## Exercise details:
Put every item below into a Markdown table with the columns Row and Line. Row holds a running number and Line holds one line of text; leave out blank lines.

## Data for processing:
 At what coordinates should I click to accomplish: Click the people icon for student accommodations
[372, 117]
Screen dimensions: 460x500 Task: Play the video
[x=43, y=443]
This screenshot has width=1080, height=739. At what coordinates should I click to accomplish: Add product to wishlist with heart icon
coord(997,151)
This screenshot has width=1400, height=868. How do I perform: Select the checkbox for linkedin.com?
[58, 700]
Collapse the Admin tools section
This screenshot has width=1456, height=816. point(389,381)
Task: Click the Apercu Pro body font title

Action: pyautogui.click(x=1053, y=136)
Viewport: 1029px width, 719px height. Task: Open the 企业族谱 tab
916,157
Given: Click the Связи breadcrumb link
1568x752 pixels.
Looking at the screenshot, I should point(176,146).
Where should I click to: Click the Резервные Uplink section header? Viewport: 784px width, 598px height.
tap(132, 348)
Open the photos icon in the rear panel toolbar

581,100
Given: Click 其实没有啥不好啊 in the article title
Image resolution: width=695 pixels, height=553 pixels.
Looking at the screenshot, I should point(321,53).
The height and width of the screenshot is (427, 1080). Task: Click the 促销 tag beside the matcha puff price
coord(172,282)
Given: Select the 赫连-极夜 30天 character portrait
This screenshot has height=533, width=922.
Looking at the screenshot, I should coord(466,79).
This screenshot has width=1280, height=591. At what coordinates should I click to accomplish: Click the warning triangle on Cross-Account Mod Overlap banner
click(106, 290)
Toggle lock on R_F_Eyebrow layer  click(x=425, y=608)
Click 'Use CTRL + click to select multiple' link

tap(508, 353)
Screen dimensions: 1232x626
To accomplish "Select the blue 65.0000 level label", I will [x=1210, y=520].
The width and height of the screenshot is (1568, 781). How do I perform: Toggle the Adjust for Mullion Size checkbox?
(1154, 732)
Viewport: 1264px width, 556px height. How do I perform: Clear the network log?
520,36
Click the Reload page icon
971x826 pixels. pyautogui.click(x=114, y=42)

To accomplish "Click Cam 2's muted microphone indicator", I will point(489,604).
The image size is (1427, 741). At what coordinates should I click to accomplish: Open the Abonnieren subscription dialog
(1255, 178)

## Correct result:
| Row | Line |
|---|---|
| 1 |  At what coordinates should I click to accomplish: Click the people icon for student accommodations |
| 2 | [372, 117] |
| 3 | Screen dimensions: 460x500 Task: Play the video |
| 4 | [x=43, y=443] |
| 5 | This screenshot has width=1080, height=739. At what coordinates should I click to accomplish: Add product to wishlist with heart icon |
| 6 | coord(997,151) |
| 7 | This screenshot has width=1400, height=868. How do I perform: Select the checkbox for linkedin.com? |
| 8 | [58, 700] |
| 9 | Collapse the Admin tools section |
| 10 | This screenshot has width=1456, height=816. point(389,381) |
| 11 | Task: Click the Apercu Pro body font title |
| 12 | Action: pyautogui.click(x=1053, y=136) |
| 13 | Viewport: 1029px width, 719px height. Task: Open the 企业族谱 tab |
| 14 | 916,157 |
| 15 | Given: Click the Связи breadcrumb link |
| 16 | 1568x752 pixels. |
| 17 | Looking at the screenshot, I should point(176,146). |
| 18 | Where should I click to: Click the Резервные Uplink section header? Viewport: 784px width, 598px height. |
| 19 | tap(132, 348) |
| 20 | Open the photos icon in the rear panel toolbar |
| 21 | 581,100 |
| 22 | Given: Click 其实没有啥不好啊 in the article title |
| 23 | Image resolution: width=695 pixels, height=553 pixels. |
| 24 | Looking at the screenshot, I should point(321,53). |
| 25 | The height and width of the screenshot is (427, 1080). Task: Click the 促销 tag beside the matcha puff price |
| 26 | coord(172,282) |
| 27 | Given: Select the 赫连-极夜 30天 character portrait |
| 28 | This screenshot has height=533, width=922. |
| 29 | Looking at the screenshot, I should coord(466,79). |
| 30 | This screenshot has width=1280, height=591. At what coordinates should I click to accomplish: Click the warning triangle on Cross-Account Mod Overlap banner |
| 31 | click(106, 290) |
| 32 | Toggle lock on R_F_Eyebrow layer  click(x=425, y=608) |
| 33 | Click 'Use CTRL + click to select multiple' link |
| 34 | tap(508, 353) |
| 35 | Screen dimensions: 1232x626 |
| 36 | To accomplish "Select the blue 65.0000 level label", I will [x=1210, y=520]. |
| 37 | The width and height of the screenshot is (1568, 781). How do I perform: Toggle the Adjust for Mullion Size checkbox? |
| 38 | (1154, 732) |
| 39 | Viewport: 1264px width, 556px height. How do I perform: Clear the network log? |
| 40 | 520,36 |
| 41 | Click the Reload page icon |
| 42 | 971x826 pixels. pyautogui.click(x=114, y=42) |
| 43 | To accomplish "Click Cam 2's muted microphone indicator", I will point(489,604). |
| 44 | The image size is (1427, 741). At what coordinates should I click to accomplish: Open the Abonnieren subscription dialog |
| 45 | (1255, 178) |